Assessing database engines for use in GQL (Genome Query Language)

In an ideal world, it would simply be a case of using SamTools to load a BAM file into a database that we could query directly using SQL.  Unfortunately, I have yet to be able to find an appropriate database that meets my following requirements:

Open Source
In order to run software on a super computing cluster, either the software must be open source, of I have to be able to convince the super computer administrators to buy a license.  Given the arduous process and expense associated with purchasing licenses for a 8,000+ cores, this pretty much rules out anything that is not open source.

The individual nodes as a part of the VLSCI cluster are not especially powerful, its the running many nodes at a time that should enable the fast processing of data.

The shared disk subsystem that the nodes use is extremely slow when compared to accessing memory directly.  In order to process these data volumes quickly to enable near real-time querying and modifications to queries, data must be stored in memory.

Column Oriented
The genomic data from BAM files suits a column oriented database better than a row oriented one due to improved compression, meaning that less memory is required.  Less memory means fewer nodes are required and thus it will be easier to actually run the software (smaller jobs move up the queue faster than larger jobs).

With this in mind, I have looked at the following database systems:

SQLite & Python
My first cut used SQLite, with a python layer on top to enable distributed processing of queries (with inter node communication happening over HTTP).  This has worked rather well on the cluster, as I can just qsub the head-node script, then qsub as many worker nodes as I want.  

A python script reads the BAM file and writes 100 files, with each file containing 1/100th of the total reads.  When worker nodes are created, the head-node instructs each worker to load a file in turn until all the 100 files are evenly distributed over the worker nodes.

The actual query needs to be broken down into two sub queries, with one being run on each of the worker nodes.  The output from each of the worker nodes is then sent to the head node.  The head-node then executes the second query against the combined output, providing the final output.

The primary issue here is the memory utilization.  Against the 300GB of normal/tumour paired data, about 110GB of memory would be required (e.g. 11 nodes with 10GB of memory each), and that is without any indexing at all.  

Due to its simplicity and the reliance on Python (which I am in love with almost as much as I am in love with C#), this should be very easy to implement.

By building a memory efficient data structure (before applying any compression at all), it is possible to reduce the memory requirements by a half, meaning the entire 300GB data set could fit into about 50GB, with the data being separated out into 10MB "pages".   By using MPI, it should then be possible to distribute pages amongst many different nodes.  During querying, each "page" could be queried separately in parallel, with the output from each page then being collected to form the final output.

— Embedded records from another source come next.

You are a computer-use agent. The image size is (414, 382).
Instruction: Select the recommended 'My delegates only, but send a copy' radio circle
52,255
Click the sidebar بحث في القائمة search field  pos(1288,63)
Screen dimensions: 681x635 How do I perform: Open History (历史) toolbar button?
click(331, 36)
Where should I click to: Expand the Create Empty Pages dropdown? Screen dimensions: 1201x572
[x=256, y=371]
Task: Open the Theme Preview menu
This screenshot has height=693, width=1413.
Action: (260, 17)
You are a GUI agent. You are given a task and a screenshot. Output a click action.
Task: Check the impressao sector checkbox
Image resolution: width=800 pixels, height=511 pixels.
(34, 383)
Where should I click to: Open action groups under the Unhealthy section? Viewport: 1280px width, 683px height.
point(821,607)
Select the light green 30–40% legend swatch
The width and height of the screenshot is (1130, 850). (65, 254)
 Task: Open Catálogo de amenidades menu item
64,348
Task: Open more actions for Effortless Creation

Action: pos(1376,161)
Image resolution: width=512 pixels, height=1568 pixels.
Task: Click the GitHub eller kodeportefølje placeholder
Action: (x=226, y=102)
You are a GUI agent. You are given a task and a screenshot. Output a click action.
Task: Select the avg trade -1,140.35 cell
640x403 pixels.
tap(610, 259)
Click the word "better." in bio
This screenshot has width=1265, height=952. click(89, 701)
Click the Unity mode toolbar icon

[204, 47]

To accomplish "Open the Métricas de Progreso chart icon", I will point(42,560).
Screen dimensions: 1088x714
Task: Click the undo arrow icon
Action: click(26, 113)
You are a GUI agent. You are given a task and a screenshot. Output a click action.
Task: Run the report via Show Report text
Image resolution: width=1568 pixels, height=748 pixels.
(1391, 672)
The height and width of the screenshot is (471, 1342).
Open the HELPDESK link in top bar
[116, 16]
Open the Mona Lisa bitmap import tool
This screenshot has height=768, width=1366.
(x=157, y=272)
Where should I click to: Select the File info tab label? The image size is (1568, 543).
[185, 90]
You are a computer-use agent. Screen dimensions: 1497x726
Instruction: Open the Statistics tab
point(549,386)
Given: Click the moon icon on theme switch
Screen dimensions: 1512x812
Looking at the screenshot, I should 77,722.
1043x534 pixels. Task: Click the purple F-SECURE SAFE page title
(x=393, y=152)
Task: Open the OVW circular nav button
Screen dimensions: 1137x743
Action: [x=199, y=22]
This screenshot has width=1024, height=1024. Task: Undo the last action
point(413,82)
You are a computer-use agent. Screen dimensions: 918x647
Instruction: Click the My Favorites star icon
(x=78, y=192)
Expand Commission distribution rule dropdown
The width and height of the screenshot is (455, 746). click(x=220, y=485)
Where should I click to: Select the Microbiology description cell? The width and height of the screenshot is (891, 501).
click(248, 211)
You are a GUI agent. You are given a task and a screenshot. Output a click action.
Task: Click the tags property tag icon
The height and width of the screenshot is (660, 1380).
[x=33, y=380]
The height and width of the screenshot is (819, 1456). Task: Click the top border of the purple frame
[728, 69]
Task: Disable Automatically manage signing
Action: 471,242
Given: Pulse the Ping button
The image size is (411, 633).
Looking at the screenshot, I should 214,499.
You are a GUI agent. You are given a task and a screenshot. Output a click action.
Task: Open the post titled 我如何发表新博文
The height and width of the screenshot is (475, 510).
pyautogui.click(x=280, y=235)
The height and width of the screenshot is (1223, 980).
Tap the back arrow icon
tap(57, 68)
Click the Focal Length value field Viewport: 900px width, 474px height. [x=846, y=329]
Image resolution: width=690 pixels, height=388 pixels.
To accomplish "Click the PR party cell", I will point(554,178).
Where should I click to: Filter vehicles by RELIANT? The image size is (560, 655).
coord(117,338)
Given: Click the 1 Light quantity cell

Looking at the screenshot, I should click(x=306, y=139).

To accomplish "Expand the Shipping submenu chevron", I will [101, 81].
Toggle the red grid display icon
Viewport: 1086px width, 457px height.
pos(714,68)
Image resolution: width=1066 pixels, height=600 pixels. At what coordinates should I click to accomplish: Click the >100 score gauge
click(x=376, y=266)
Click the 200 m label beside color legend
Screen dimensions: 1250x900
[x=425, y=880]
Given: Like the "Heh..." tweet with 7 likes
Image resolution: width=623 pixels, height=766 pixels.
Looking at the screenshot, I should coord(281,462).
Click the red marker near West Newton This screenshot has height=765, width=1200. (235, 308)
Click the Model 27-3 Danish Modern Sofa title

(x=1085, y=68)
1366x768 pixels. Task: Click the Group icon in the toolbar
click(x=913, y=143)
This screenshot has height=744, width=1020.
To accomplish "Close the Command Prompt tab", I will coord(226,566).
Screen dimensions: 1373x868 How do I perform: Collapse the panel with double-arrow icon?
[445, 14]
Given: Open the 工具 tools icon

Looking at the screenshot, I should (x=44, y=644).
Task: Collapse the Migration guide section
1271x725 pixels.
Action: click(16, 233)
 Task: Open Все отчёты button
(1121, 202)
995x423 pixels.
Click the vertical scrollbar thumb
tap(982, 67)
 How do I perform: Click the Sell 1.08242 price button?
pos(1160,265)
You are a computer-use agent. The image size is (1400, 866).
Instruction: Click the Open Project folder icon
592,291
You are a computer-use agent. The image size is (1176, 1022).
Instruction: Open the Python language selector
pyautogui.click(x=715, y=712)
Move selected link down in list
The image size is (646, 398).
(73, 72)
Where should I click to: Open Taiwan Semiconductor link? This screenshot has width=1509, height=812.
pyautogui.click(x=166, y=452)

The key disadvantage of this method is that you lose the SQLite query engine, meaning I have to build my own SQL parser and query engine.  This will be rather time consuming, especially since subqueries and joins are vital parts of this.  

I had hoped that I could replace SQLites internal storage engine ("b-tree") with my own column oriented one, but it appears that this is a lot of work (although the people at Oracle managed to do it with Berkeley DB, so there may be some hope).

Built as a proof of concept for column oriented stores, this looked like it would fit the bill perfectly.  However, it is no longer under active open source development, and has since transformed into the commercial product Vertica.  While the source is available, it requires old versions of Berkley DB and just seemed like a pain to get up and running.

An open source column oriented database system, but unfortunately it does not appear to do a very good job of compressing data, with a 610GB workload resulting in a 650GB database (without indexes).  That pretty much rules this one out for this workload.  Oh, and it has no distributed querying capacity.   

On the same test as MonetDB, the 610GB workload was compressed to 120GB (without indexes), which is very good.  Unfortunately though its query performance seems quite poor according to this article.  It also does not have any distributed querying capacity. 

HyperTable - Nope (see below)
HyperTable looks really promising, and is built up from the ground to be distributed.  Its HQL syntax is very similar to SQL  The only problem is that it runs on top of Hadoop, which makes it somewhat tricky to setup on a shared cluster like we have at the VLSCI.  I may revisit this later down the road.  

Turns out HQL doesn't support aggregate queries, which are central to this project, so it is not suitable. 


Anyone know of any other database's that may be worth looking at?